Source: Pfizer Inc via Facebook.

Pfizer Inc.'s (PFE 0.23%) failed bid to acquire U.K.-based AstraZeneca (AZN 1.03%) last year suggests that dealmakers are hard at work identifying new acquisition targets for the global drugmaker. If so, investors are right to ponder whether Pfizer's next target will be another foreign company or one located right here in the United States. To help answer that question, we asked three Motley Fool healthcare contributors to tell us what they think would be a perfect match for Pfizer.

LeoSun: Shire Pharmaceuticals (NASDAQ: SHPG), which AbbVie (ABBV 0.98%) nearly bought for $55 billion last year, would be a great fit for Pfizer. Like AstraZeneca, Shire is based in the U.K., which makes it a good choice if Pfizer still wants to cut its tax bill through an inversion. However, recent U.S. tax law changes -- which led AbbVie to drop its bid -- diminish some of those benefits.

Shire's annual revenue only came in at less than a fifth of AstraZeneca's last year, but its top line grew while AstraZeneca's shrank. Shire's three core attention deficit hyperactive disorder (ADHD) drugs -- Vyvanse, Intuniv, and Adderall XR -- all posted double-digit year-over-year sales growth last quarter and together accounted for 35% of its top line. The drawback is that Intuniv and Adderall XR currently face generic competition.

The rest of Shire's portfolio is comprised of treatments for rare diseases such as Gaucher disease, Fabry disease, Hunter syndrome, and hereditary angioedema, or HAE. All of those drugs except for HAE drug Cinryze, which Shire has held for less than a year, posted double-digit year-over-year growth. Shire expanded its rare-disease portfolio by acquiring ViroPharma and NPS Pharmaceuticals, which could both offset declines in its ADHD business.
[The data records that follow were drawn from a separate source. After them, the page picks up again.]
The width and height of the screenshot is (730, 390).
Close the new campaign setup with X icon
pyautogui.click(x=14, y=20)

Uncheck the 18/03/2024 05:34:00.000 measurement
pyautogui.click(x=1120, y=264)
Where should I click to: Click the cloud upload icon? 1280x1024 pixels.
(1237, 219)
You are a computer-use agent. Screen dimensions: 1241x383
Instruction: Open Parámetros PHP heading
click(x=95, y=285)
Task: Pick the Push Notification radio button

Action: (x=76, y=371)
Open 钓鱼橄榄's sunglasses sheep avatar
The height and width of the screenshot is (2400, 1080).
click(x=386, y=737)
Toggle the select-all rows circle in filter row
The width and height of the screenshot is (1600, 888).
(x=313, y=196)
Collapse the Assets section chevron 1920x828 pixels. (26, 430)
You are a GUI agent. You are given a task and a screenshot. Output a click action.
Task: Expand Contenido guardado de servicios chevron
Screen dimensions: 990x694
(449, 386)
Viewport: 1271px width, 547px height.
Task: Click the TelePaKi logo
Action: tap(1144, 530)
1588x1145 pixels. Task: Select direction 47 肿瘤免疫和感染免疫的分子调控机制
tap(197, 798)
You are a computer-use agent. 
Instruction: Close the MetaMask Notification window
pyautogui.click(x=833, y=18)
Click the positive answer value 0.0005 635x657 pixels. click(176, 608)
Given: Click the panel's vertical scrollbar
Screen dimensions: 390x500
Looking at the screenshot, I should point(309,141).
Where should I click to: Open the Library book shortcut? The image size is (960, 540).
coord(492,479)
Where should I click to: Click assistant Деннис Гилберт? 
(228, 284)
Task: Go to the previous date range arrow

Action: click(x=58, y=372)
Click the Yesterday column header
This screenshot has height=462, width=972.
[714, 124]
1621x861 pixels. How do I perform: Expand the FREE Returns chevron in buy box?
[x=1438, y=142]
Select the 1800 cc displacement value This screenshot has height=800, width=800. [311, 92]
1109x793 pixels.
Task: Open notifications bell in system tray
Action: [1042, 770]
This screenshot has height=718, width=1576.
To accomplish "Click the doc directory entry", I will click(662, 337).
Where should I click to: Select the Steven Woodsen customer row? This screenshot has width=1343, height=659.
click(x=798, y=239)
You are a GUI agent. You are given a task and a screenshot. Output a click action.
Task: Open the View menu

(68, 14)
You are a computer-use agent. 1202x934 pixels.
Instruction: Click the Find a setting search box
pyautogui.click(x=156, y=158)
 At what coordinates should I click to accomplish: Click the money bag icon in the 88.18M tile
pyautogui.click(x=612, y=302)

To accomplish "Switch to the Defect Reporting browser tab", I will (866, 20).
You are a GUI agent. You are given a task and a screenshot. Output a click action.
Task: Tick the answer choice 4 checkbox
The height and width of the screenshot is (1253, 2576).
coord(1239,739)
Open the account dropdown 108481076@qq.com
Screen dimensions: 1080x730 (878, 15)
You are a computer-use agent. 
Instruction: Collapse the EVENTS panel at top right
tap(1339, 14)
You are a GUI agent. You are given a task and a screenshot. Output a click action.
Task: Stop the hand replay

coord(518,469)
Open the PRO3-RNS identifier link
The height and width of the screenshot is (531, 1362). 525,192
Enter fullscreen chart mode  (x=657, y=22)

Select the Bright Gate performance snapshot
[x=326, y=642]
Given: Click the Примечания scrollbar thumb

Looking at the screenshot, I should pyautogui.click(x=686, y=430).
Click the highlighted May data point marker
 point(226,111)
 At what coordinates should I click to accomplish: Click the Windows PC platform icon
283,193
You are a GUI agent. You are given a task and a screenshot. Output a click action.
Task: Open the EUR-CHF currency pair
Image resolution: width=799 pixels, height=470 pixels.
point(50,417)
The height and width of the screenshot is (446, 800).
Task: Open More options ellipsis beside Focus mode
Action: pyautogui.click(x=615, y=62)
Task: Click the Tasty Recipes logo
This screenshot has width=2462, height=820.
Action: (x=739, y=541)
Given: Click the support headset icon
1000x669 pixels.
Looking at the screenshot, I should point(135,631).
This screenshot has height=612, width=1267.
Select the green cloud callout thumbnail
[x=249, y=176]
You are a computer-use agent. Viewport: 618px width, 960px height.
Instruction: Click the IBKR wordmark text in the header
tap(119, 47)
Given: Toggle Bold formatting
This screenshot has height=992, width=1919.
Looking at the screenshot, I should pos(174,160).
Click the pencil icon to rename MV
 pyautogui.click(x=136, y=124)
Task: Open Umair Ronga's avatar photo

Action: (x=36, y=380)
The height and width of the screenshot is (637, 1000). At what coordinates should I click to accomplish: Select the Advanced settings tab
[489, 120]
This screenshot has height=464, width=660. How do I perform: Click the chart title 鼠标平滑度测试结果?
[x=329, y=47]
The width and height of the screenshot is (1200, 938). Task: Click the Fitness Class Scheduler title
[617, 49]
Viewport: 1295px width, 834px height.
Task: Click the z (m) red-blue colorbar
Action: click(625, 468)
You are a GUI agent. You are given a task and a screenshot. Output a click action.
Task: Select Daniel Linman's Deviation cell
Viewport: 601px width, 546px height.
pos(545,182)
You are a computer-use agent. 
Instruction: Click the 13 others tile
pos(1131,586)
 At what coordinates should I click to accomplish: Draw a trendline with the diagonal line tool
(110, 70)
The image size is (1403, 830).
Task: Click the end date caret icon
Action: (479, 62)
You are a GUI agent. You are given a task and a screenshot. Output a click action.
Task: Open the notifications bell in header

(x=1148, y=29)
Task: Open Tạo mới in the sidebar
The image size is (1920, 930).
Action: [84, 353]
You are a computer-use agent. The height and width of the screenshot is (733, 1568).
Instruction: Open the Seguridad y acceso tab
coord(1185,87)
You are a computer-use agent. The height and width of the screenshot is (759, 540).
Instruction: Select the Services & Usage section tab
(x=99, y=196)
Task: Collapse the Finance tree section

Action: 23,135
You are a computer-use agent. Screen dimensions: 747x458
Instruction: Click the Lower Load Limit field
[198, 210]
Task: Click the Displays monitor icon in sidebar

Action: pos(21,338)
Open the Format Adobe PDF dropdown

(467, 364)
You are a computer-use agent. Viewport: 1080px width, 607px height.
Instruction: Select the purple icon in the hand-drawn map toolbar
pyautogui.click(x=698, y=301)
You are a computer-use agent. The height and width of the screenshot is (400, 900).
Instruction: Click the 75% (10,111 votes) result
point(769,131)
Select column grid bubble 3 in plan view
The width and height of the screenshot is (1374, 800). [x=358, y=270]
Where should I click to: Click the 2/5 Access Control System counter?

Therefore, acquiring Shire would be a smart way to strengthen Pfizer's Global Innovative Pharmaceuticals unit, which posted a 5% year-over-year sales decline in the first nine months of 2014.

Cheryl SwansonOne good possibility for Pfizer could be right in the heart of America. Chicago-based drugmaker AbbVie checks the boxes Pfizer is looking for in a number of areas.

Pfizer badly needs to shore up its crumbling drug portfolio, and AbbVie has something new and promising to offer in Viekira Pak. The hepatitis C drug scored a big win when Express Scripts, the nation's largest prescription manager, negotiated a deal that approves only AbbVie's treatment for certain hepatitis C patients, rather than competing drugs from rival Gilead Sciences.

AbbVie also has several promising late-stage pipeline candidates in oncology, any one of which could end up a successful earner for Pfizer's global oncology business. Then there's AbbVie's intestinal gel Duopa for Parkinson's disease, which just got the nod from the FDA last week. Last, but certainly not least, there's Humira, one of the best-selling drugs of all time. While the autoimmune biologic is going off patent in the U.S. next year, Humira's sales aren't going from $11 billion to zero overnight.

Let's suppose Pfizer does go after AbbVie. Will AbbVie come easily? Not a chance. Rumor has it that now that AbbVie has dumped Shire, it's back on the acquisition trail itself.

George Budwell: Pfizer has one of the most diverse pipelines in biopharma, with a whopping 83 clinical candidates at present. Aside from its breast cancer candidate palbociclib and high cholesterol treatment bococizumab, though, its pipeline is strangely devoid of potential blockbusters.

An easy way to remedy this problem, in my opinion, is for the pharma giant to buy the antisense drugmaker Isis Pharmaceuticals (IONS 1.88%). Isis has perhaps one of the best clinical pipelines in the business, sporting 29 drugs in development, with another seven expected to enter trials this year.

But what sets Isis apart from its rivals is the number of blockbuster candidates in its pipeline, which has attracted a number of top-notch collaborators, such as AstraZeneca, GlaxoSmithKline, and Biogen Idec, just to name a few. For instance, one of the company's most closely watched experimental treatments for high triglycerides, dubbed "ISIS-APOCIIIRx," has been shown in two independent studies to significantly lower the risk of heart disease. Experts have thus estimated that this single drug could see peak sales of around $2 billion as a result of these stellar clinical results. And Isis has several drugs under development with similar eye-popping value propositions. 

With a market cap of only $8.2 billion and multiple blockbuster candidates in tow, Isis looks like a huge bargain compared with the behemoth AstraZeneca, making it a top buyout target this year.